RO:FM - Esvoaçam sobre mim pássaros sussurrando a minha morte. Eu não quero saber. Existo para além do possível. Mas tenho medo desta solidão constante. Tanto medo. Respeito. Sinto-me despida por um qualquer homem habituado a abrir as minhas pernas como girassóis. Estou despida, violada de todo o sentido de conformidade com o mundo. Quebram as rugas sobre o meu corpo, sobre este retrato corroído pelas rapinas que avizinham a morte. Mais um homem que me destrói em putrefactas doenças com o único propósito de espalhar o medo. Agora sou eu, despida e prostrada, oferecendo contracepção ao globo que me fodeu. Antes de mais, vou guardar o dinheiro!
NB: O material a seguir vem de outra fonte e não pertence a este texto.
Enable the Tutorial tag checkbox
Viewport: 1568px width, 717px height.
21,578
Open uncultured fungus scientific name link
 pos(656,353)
quarta-feira, 23 de maio de 2007

01 RO:FM

RO:FM - Reviver a força dos cancioneiros medievais, em jogos de fantasia e movimento, onde esvoaçam ninhos de corvos celebrando a negrura de tão funesta idade. Correntes de ferro enfeitadas de encarnadas velas, incendeiam em euforia de loucura o bloco de pedra que a humanidade ergiu. Aldeias de feiticeiros e fadas de sonho, clonando criaturas entre os ciprestes altivos. Sob as cortinas deste sonho medievo, Orpheu desconfia e recua perdendo para sempre sua Eurídice, sua única razão de respirar a vida. Correm ventos que enfeitiçam por entre sombras do que se foi: um vencedor, um louco, em espectáculo de transformismo. É a vingança dos vencedores, serem desordeiros do normativo. Viva o incêndio da demência!